Core Pacific City, also known as the Living Mall (京華城 (Jīnghuá chéng)), was a shopping center in Songshan District, Taipei, Taiwan, that opened in 2001 and closed in 2019.

==History==

Core Pacific City was built in 2001. During its development and construction, it was touted as the world's first truly 24-hour mall and Asia's first "city within a city" complex.
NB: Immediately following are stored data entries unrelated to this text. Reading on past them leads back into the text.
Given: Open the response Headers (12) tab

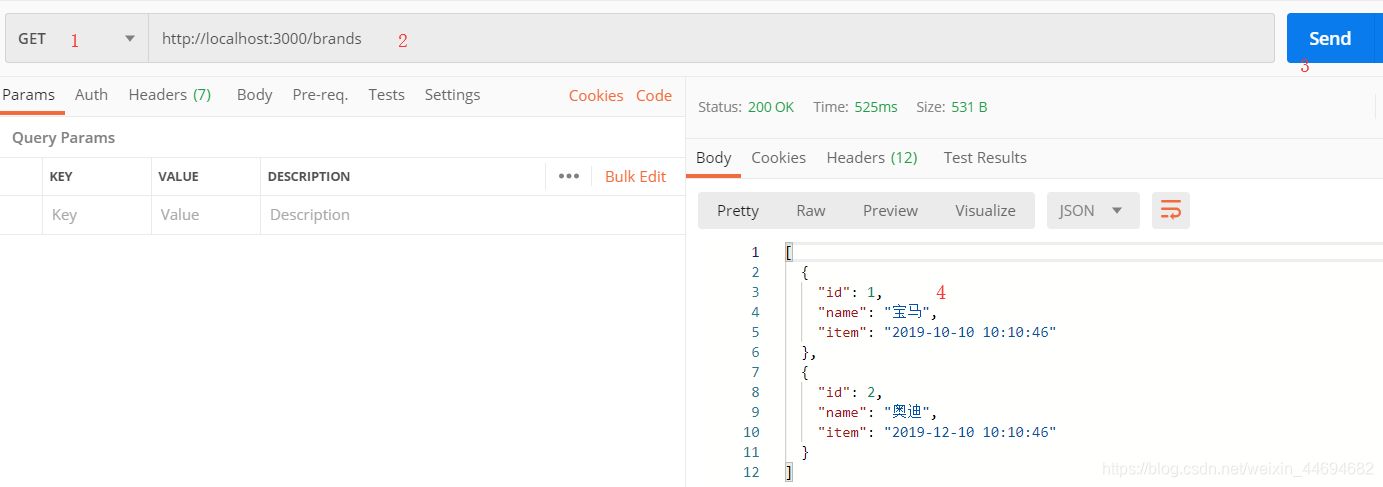Looking at the screenshot, I should (872, 158).
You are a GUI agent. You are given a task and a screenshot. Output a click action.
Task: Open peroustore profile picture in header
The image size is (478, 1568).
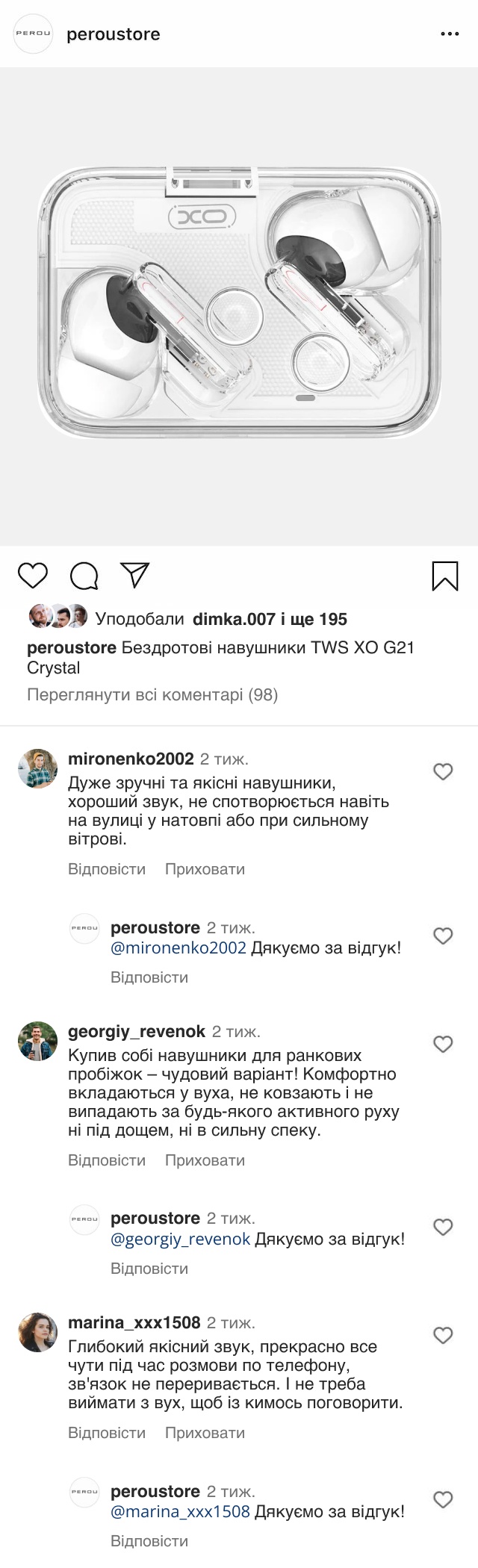coord(34,34)
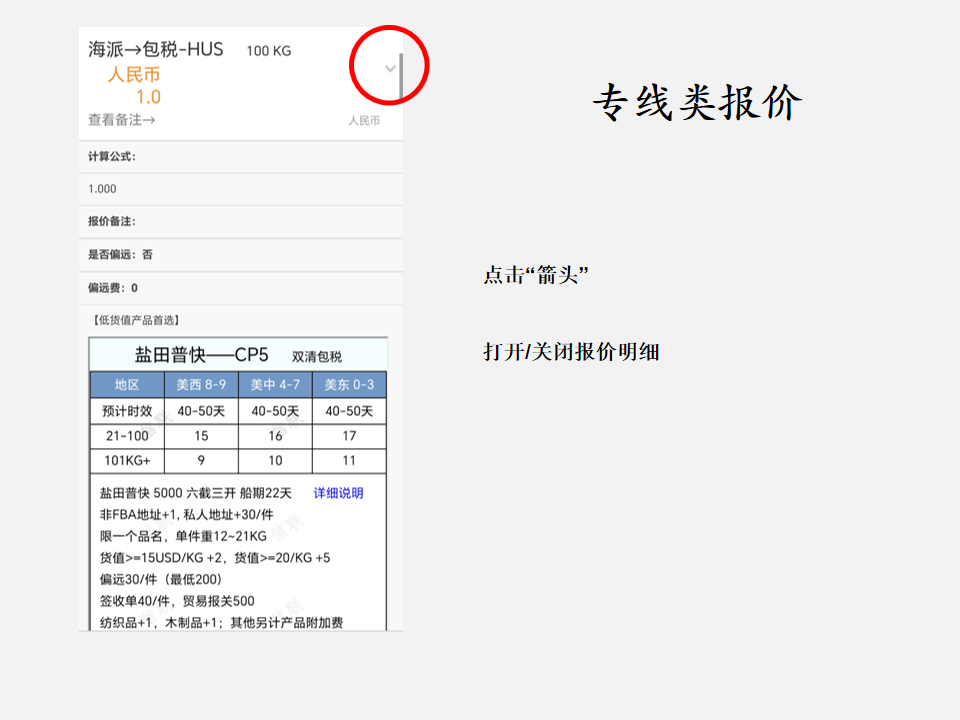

Before it opened, its management was fined by the Taipei City Government for failing fire safety inspections. Further fines were levied when the mall opened to the public without first obtaining an operating license. In February 2002, a fire at the mall required the evacuation of 20,000 people. It was determined to be arson, and in July 2002, former Core Pacific official Lin Chang-cheng (林長成) was convicted of the crime, along with two others, Wang Lin-kwun (王林坤) and Lin Ching-chi (林清吉). Losses were estimated at NT$12 million. The opening of Taipei 101's mall in 2003 was expected to affect the revenues of Core Pacific's tenants, though less severely than those at other malls, due to Core Pacific's lower price points. In 2004, the mall's management company was cited by Taiwan's Fair Trade Commission for unfair trade practices relating to a gift certificate promotion campaign.

In March 2018, the Core Pacific Group put up the shopping mall for auction with real estate broker Cushman & Wakefield. The auction opened to the public on 12 December 2018, with an initial price of NT$38 billion.

Core Pacific City closed on 30 November 2019 and was subsequently demolished. On its final day of operation, 100,000 people visited the mall.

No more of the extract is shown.